Remember all the jokes about Millennials being the first generation to stay with their parents after college? Well, things have changed somewhat over the last few years – Millennial are now big players in the U.S. housing market.

Surprised? Don’t be. For Millennials, buying their own home is very much a part of living the American Dream, which most of them believe in, despite all the politics and the negativity in the country, largely spread by the media.

2017 was a great year for the U.S. economy, the stock markets were booming, the unemployment rates were at a record low and home prices were on the rise. This is as good time as any to buy a home in the U.S., and Millennials are buying! Here are the facts.

#1: Millennials are responsible for buying a majority of the homes in the lower priced category and taking out a higher share of the new mortgages than Gen Xers and Baby Boomers, according to a study by But they are also taking on a lot of debt in the process.

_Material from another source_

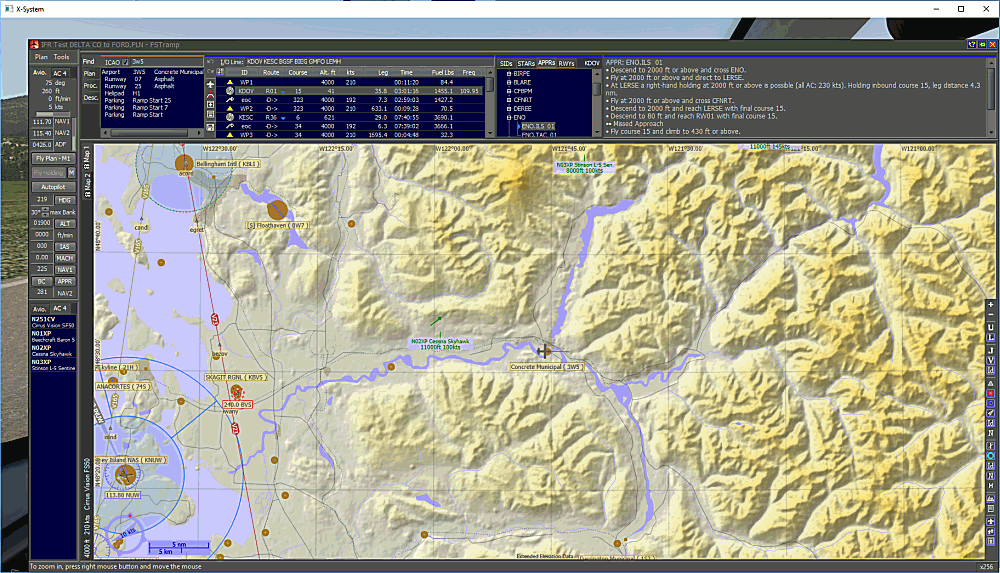1000x573 pixels.
Task: Click the help question mark icon
Action: pos(970,44)

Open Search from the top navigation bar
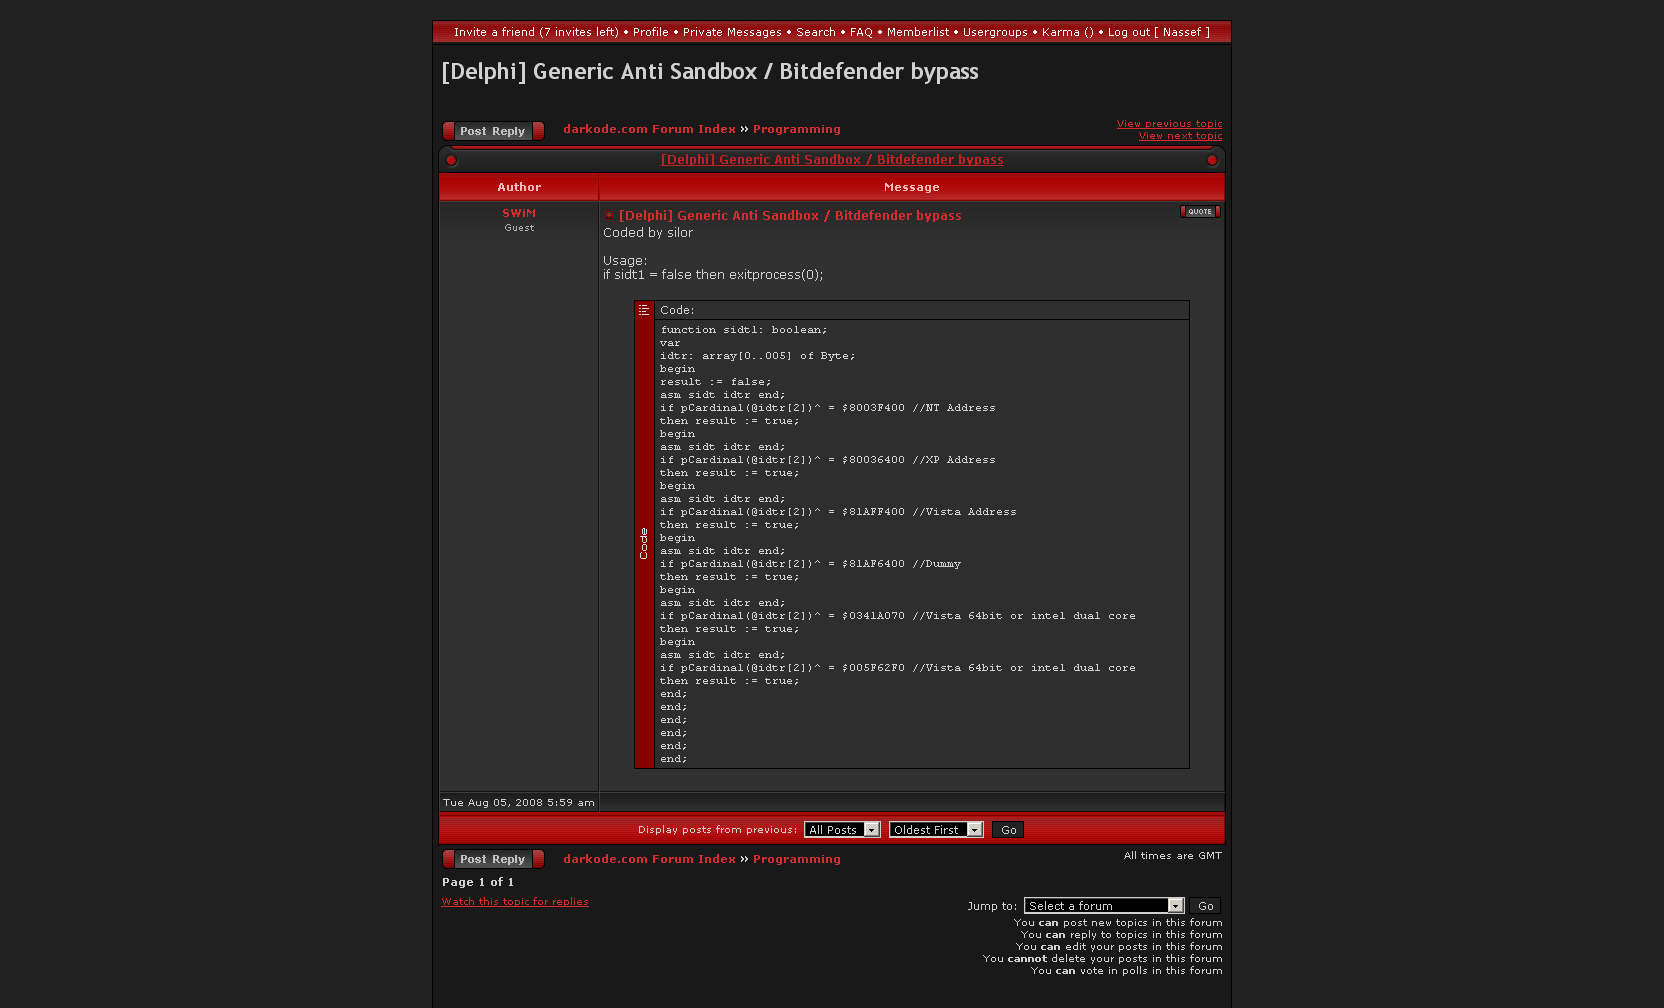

#2: Millennials are the most educated generation we’ve had in the U.S., and that also means they are burdened with a huge amount of student debt. They are starting families too, and for this reason many first-time Millennial homebuyers take on a lot of debt to finance the purchase.

#3: The median purchase price of the homes bought by Millennials was $237,000 in 2017, which is lower than that of Baby Boomers ($258,000) and Gen Xers ($280,000). The gap is getting narrower as more and more Millennials enter the housing market.

#4: Another interesting aspect of this is that Millennials are earning more today than ever before. The debt-to-income ratio of an average Millennial mortgage applicant in 2015 was 37%. In 2017, it was 38%, which goes to show that Millennials are taking on more debt, but they are also earning more. That’s good news.

#5: Millennials would rather buy a new house than an old one as they really don’t like spending time and money on the maintenance or renovations. Only 11% of Millennials expected their first home to be permanent. Most see their first-home home as nothing more than a stepping stone in their journey as homeowners and expect to upgrade to bigger and better homes eventually.

#6: An average homeowner in the United States holds on to a home for 10 years. Millennials are less patient – they change homes in six years or less.

#7: Millennials are moving back to the suburbs. Over 50% of Millennial homebuyers have homes in the suburbs. Only 25% stay in urban areas. In this, Millennials homebuyers are no different from the Baby Boomers and the Gen Xers.


What makes Millennials different from the earlier generation is that they have far greater buying power. The reason for that is that Millennials get a lot of financial help from their parents when buying a house. The parents – Baby Boomers – are a very wealthy generation and are keen to help the kids out. Things parents would do to get you out of the house!